__YOUR GOAL__
Check each line of the listing below for the string "will", and give only how many lines hold it.

▼▼▼

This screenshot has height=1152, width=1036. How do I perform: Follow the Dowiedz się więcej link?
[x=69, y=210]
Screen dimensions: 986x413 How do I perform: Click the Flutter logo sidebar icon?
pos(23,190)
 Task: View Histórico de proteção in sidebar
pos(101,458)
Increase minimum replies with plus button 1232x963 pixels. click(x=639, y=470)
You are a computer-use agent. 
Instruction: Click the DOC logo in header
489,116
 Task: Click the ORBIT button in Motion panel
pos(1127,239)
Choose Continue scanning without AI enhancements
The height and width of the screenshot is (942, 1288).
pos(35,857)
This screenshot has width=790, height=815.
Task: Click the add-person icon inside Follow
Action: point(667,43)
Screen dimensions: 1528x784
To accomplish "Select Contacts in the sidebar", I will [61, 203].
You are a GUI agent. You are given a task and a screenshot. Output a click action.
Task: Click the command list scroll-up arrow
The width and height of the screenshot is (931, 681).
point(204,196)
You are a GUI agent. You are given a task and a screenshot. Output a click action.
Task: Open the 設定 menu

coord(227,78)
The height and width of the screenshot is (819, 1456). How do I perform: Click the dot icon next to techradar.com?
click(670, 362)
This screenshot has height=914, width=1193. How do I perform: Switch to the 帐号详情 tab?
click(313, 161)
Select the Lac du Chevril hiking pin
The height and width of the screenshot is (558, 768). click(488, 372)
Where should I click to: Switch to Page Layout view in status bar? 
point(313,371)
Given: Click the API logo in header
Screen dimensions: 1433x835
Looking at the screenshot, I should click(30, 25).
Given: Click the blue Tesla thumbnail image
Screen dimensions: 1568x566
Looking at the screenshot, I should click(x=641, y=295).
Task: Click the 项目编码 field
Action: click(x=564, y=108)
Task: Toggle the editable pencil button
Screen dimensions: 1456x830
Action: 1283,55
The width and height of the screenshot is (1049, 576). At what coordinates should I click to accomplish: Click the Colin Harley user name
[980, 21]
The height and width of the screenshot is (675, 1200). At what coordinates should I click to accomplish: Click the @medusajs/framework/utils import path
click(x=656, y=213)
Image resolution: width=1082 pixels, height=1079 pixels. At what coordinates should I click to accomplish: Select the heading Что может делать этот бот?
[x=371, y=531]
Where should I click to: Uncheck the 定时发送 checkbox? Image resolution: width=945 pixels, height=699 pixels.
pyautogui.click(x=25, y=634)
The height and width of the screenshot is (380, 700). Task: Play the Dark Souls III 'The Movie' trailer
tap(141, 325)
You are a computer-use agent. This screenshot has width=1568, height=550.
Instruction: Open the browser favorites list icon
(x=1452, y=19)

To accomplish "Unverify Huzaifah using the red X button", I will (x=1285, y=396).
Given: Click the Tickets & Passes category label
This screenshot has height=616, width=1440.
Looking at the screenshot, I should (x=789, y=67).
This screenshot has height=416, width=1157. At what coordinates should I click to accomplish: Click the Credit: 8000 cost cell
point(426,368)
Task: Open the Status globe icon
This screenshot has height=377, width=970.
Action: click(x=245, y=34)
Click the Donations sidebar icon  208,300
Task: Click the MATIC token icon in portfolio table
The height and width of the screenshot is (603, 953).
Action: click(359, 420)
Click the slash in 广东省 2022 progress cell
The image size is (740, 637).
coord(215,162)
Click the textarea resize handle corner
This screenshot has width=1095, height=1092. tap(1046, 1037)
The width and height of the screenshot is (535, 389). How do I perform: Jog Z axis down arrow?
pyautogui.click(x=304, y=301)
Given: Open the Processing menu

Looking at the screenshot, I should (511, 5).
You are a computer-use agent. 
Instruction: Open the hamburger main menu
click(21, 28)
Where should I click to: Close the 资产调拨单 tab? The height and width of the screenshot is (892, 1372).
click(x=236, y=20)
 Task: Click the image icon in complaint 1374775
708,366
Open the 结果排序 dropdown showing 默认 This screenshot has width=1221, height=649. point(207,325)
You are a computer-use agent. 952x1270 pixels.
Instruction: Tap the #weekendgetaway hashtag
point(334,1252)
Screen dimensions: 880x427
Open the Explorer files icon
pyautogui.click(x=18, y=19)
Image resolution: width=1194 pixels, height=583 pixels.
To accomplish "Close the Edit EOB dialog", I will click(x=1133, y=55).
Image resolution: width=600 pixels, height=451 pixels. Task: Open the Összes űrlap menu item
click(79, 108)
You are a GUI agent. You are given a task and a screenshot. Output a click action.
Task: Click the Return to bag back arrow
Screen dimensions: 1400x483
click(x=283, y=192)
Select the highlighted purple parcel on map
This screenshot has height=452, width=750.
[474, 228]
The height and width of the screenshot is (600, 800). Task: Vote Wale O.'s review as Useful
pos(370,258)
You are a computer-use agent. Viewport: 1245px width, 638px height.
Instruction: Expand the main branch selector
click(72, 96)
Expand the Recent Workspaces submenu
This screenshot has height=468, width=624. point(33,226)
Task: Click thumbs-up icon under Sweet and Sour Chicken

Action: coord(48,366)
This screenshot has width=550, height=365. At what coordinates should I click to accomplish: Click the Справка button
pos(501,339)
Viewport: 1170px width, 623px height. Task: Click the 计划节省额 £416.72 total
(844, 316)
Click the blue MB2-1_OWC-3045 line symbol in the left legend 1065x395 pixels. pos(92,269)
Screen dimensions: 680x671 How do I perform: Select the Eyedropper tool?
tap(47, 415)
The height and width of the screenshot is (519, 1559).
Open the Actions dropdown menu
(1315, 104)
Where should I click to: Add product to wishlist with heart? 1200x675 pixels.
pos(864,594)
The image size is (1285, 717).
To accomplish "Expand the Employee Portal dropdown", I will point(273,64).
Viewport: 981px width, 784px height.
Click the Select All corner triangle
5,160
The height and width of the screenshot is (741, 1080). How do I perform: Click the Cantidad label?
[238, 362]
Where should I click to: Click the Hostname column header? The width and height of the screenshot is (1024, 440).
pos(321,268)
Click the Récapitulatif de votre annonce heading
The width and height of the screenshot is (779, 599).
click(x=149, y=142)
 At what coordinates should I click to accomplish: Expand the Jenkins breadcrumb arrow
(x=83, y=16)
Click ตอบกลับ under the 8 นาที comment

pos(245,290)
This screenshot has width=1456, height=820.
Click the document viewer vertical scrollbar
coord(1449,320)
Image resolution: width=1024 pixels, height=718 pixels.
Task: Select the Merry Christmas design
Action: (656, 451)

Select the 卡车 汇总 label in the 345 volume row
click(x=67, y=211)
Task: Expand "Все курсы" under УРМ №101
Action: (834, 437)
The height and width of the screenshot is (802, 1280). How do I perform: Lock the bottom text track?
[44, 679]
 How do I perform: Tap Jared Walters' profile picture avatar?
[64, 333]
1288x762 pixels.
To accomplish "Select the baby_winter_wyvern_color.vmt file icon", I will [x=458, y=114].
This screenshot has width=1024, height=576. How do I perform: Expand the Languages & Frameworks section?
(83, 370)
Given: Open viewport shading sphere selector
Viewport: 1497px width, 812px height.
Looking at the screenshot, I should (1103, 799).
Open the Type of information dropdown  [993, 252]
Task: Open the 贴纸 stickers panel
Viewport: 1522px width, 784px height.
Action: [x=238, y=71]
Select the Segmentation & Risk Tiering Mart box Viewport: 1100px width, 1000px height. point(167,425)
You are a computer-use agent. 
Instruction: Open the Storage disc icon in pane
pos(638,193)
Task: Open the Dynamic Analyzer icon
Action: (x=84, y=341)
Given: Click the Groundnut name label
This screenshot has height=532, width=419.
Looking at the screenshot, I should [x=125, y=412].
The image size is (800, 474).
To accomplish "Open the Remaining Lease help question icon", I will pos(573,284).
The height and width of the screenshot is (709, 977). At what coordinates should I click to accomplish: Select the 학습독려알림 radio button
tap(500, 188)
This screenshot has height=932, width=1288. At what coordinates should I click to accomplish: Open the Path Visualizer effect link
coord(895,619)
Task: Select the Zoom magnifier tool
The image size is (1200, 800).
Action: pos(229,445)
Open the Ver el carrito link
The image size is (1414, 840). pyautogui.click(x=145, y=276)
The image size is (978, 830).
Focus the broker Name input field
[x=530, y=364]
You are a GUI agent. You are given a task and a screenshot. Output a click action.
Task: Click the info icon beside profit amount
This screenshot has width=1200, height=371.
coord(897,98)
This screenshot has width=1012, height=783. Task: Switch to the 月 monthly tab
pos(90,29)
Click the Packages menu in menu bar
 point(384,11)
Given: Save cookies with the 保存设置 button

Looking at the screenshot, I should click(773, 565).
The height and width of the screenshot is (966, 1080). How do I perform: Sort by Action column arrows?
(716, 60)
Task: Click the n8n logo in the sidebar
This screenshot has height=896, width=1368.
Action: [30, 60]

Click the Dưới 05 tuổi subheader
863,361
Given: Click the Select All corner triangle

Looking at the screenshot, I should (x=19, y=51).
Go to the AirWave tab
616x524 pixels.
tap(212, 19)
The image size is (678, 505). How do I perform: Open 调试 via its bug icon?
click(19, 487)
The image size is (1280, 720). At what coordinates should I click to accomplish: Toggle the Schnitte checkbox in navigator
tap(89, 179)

▲▲▲

__RESPONSE TO THIS EXERCISE__
6